Some of the cities in the running include Austin, TX; Huntsville, AL; Topeka, KS; Greensboro, NC; Chapel Hill, NC; and Seattle, WA. These cities and towns are going to extremes like changing their name (like Topeka which has temporarily renamed itself "Google, Kansas") and getting their state legislatures to issue proclamations. Facebook pages, such as that for
Huntsville, are springing up faster than Google ads.
Does location matter in the selection?

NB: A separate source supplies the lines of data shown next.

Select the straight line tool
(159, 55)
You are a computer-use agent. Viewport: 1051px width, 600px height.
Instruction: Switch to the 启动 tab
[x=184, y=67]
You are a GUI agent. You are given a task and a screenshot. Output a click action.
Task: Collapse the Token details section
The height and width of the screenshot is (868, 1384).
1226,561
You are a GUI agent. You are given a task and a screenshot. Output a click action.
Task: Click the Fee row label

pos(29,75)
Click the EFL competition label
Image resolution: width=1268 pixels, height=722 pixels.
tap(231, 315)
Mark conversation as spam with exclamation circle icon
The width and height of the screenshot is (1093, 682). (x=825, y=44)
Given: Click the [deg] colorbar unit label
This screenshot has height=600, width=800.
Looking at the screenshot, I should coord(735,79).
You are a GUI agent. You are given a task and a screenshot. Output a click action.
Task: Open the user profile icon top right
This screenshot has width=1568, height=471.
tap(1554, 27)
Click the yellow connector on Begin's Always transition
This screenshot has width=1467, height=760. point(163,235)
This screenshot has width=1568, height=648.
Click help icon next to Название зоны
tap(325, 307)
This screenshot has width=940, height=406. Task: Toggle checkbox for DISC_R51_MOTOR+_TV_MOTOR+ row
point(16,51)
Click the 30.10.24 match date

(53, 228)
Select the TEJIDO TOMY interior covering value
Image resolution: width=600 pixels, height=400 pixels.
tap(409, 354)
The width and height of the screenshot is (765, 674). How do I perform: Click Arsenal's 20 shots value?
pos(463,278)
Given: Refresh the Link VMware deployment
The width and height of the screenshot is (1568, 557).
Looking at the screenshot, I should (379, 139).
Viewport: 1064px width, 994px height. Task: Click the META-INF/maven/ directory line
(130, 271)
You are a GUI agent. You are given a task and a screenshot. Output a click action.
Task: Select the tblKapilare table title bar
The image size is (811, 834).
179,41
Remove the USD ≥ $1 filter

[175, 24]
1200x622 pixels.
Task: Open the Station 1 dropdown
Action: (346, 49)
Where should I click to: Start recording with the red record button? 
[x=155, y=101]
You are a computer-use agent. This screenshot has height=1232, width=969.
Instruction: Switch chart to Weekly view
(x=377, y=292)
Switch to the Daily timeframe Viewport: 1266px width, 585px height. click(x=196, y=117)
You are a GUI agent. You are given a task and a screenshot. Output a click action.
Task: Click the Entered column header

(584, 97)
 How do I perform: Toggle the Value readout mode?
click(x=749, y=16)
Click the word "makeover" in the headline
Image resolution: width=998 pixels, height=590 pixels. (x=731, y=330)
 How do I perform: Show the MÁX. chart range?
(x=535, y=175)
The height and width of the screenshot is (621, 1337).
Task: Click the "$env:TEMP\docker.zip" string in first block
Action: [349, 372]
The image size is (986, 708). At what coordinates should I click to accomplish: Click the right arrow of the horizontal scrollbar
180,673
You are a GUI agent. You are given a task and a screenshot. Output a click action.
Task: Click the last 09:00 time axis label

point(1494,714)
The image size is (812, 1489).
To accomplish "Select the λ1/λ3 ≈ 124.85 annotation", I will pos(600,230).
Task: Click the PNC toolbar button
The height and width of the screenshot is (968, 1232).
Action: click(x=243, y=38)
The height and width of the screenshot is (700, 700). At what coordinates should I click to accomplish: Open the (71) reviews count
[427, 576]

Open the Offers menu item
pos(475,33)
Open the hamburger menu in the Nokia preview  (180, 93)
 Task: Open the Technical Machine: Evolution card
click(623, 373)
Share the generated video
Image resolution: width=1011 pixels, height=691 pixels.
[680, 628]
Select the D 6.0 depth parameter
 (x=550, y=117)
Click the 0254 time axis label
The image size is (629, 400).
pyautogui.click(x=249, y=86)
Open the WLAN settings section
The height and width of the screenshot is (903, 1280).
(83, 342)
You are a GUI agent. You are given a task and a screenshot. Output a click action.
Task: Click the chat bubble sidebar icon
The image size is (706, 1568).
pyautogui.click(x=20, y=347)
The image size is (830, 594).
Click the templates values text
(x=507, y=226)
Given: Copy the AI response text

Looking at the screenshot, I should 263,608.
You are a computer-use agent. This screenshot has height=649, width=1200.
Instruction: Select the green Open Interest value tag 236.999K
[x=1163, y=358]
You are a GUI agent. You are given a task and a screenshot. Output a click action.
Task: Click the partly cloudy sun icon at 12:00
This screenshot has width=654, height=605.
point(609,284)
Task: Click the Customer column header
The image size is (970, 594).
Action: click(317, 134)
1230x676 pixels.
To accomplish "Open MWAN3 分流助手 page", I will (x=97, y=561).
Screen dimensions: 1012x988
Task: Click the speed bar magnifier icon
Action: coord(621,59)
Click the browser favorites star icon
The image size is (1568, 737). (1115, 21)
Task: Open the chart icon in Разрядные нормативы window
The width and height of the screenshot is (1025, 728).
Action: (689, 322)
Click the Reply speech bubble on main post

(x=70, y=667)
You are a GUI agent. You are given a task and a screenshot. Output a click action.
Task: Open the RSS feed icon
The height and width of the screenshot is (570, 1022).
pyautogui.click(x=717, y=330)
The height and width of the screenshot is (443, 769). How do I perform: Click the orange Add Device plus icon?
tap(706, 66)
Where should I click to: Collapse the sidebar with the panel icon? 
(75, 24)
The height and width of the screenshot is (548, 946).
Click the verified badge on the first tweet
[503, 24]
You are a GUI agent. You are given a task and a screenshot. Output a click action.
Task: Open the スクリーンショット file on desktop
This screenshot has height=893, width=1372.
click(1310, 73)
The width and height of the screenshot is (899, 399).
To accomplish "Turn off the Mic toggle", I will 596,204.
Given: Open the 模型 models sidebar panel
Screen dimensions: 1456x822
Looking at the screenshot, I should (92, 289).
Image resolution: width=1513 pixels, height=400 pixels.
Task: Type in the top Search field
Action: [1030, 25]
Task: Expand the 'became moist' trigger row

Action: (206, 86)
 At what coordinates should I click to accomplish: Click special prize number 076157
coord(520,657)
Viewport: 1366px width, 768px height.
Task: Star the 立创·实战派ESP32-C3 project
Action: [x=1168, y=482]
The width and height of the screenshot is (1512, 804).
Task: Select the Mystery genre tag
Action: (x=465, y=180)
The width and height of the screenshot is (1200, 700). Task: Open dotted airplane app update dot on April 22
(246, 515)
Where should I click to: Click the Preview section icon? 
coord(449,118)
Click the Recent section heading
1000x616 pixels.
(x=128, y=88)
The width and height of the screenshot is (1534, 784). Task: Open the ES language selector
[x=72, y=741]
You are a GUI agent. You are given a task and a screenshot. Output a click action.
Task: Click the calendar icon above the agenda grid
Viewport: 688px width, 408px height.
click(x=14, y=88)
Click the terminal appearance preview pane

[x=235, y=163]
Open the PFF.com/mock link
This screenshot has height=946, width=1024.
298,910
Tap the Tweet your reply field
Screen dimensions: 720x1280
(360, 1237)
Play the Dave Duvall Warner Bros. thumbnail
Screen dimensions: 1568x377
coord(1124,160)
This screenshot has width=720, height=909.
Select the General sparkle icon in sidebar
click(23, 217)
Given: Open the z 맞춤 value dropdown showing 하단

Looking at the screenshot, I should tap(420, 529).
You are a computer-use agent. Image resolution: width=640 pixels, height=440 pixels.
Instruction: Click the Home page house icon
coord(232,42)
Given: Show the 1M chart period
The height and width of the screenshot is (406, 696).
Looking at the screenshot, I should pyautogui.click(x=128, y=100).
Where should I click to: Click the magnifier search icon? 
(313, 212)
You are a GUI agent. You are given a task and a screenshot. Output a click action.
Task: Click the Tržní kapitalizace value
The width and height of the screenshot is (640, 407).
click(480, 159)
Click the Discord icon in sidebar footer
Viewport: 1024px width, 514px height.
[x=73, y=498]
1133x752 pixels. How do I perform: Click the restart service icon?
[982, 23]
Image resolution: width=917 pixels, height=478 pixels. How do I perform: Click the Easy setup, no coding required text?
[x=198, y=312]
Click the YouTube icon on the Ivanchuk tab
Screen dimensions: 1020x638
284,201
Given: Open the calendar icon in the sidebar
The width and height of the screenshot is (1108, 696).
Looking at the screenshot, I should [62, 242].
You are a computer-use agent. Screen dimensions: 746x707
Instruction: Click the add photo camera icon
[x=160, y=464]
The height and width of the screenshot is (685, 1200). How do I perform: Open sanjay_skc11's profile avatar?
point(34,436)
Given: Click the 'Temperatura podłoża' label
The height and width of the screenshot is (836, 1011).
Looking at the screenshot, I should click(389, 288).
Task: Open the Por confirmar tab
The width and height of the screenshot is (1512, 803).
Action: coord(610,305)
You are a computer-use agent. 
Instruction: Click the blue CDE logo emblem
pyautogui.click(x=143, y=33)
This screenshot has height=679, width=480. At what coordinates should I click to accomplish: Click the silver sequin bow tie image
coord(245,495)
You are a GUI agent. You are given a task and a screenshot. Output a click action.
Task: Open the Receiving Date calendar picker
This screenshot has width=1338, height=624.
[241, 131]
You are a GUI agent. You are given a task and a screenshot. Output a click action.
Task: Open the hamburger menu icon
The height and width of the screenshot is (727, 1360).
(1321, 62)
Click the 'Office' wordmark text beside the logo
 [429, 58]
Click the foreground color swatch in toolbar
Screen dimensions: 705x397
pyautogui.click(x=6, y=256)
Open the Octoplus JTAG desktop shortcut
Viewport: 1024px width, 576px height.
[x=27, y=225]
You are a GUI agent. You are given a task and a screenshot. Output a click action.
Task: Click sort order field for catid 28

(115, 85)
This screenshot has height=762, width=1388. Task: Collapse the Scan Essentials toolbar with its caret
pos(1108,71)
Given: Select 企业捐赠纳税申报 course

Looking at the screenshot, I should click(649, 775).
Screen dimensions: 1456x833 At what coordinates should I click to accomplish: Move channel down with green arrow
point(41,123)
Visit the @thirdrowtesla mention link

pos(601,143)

Well, I’ll put in my two cents and give you my opinion:
- Austin, TX - Nah, too big
- Seattle - Come on, with Google’s competitor sitting in Redmond
- Topeka - overreaching by changing their name
- Greensboro - is "Tobacco Road" the ideal place?
- Chapel Hill - Well, they’ve already got the high tech label with RTP, next…
- Huntsville - Yes, my choice by a mile…the home of Virtual Alabama, Cummings Research Park (second only to RTP), and "the Rocket City" ... a much better association for Google than "Tobacco Road"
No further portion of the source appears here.